Silicon Line presents first active optical cables to support HDMI 2.1 at CES 2019

Created January 18, 2019
Technologies and Products

At the 2019 International Consumer Electronics Show in Las Vegas, in January, Silicon Line, a developer of optical link technology for consumer, commercial and industrial electronics, demonstrated the world’s first active optical cables with embedded technology supporting all features of the recently released HDMI 2.1 specification. Show visitors were able to view the demonstration, involving the latest HDMI 2.1-enabled 4K and 8K TVs, at the Las Vegas Convention Centre South Hall in the dedicated HDMI Licensing Administrator booth.

“Copper cabling presents many limitations for very high bandwidth applications that make it impractical for use in many applications,” said Silicon Line CEO Ruud van der Linden. “Our embedded technology supports all the advanced new features of the HDMI 2.1 specification and will allow the production of thin, long, flexible optical HDMI cables at prices affordable to consumers.”

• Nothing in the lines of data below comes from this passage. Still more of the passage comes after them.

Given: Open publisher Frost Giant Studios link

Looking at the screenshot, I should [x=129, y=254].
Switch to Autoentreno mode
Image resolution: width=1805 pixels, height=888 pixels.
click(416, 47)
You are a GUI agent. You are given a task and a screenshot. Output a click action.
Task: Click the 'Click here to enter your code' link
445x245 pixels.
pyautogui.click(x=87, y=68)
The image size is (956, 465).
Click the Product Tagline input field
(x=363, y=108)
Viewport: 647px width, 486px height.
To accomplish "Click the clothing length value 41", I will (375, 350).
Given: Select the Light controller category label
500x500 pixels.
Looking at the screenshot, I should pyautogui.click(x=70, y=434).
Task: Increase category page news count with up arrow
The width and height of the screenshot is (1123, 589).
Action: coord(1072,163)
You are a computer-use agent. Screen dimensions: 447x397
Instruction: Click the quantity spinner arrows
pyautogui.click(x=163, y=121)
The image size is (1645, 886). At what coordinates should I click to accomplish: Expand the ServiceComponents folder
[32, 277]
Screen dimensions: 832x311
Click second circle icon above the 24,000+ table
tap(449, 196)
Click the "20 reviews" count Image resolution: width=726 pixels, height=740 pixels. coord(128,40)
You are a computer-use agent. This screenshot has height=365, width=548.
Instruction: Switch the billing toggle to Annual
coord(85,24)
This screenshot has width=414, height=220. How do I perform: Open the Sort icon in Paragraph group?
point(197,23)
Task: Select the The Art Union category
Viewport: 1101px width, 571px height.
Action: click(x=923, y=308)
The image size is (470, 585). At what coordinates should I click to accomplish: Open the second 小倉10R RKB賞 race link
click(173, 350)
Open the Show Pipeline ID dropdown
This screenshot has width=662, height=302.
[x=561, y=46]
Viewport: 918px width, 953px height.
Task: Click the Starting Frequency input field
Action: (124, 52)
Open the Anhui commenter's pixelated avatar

He added, “CES is the premier world stage for debuting the latest consumer technologies, and we are pleased to unveil what will become a common standard for connectivity with TVs, set top boxes, video game consoles, mobile devices, virtual and augmented reality headsets and other consumer electronics.”

Van der Linden said the company had been awaiting release of the HDMI 2.1 Specification Addendum before finalising the components it will provide to manufacturers of Ultra High Speed HDMI cables for use with HDMI 2.1 enabled products.

Munich-based Silicon Line, a member of the HDMI Forum, produces the tiny, proprietary integrated circuits and ‘optical engines’ needed to convert electrical signals to optical signals and back again. It also makes cable modules – the electronics inside cable-end connectors – which contain the integrated circuits, optical engine and other components needed to make a complete active optical cable. The company’s opto-electronics and manufacturing technologies have dramatically reduced the production cost of active optical cables for applications including HDMI, DisplayPort and USB3. Silicon Line also produces ultra-low-power optical link technology enabling thin, lightweight and long high-speed cables for consumer electronics, commercial and industrial applications. The company develops and manufactures integrated circuits and modules, which allow a simple, low-cost, high volume assembly of active optical cables.

Market for HDMI 2.1 systems continues to expand

The HDMI 2.1 iteration will support data rates of up to 48 Gb/s, enough to support an 8K resolution display operating at a refresh rate of 120 frames per second. That bandwidth does not necessarily require an optical link, but copper connections become less effective as they get longer – and these longer cables are likely to be where optical technology can find a niche. Image: HDMI Licensing Administrator.

 

Annual Shipments of Products with HDMI Interface are projected to reach almost 1 billion devices in 2019 alone. At the CES 2019 show, the HDMI Licensing Administrator announced that the event was seeing “many more announcements covering a broad range of product categories”.

Rob Tobias, CEO and President of HDMI LA, commented, “In one short year after the launch of the HDMI 2.1 specification, consumer electronics companies have launched innovative products improving the gaming experience, 8K displays and cinema quality audio for the home theatre. Because of the ongoing evolution of the HDMI interface, HDMI technology continues to be the universal interface for consumer electronics products.”

HDMI LA also reports that almost 1 billion HDMI-enabled devices are projected to ship in 2019 – amounting to eight billion devices shipping since the release of the first HDMI specification in 2002.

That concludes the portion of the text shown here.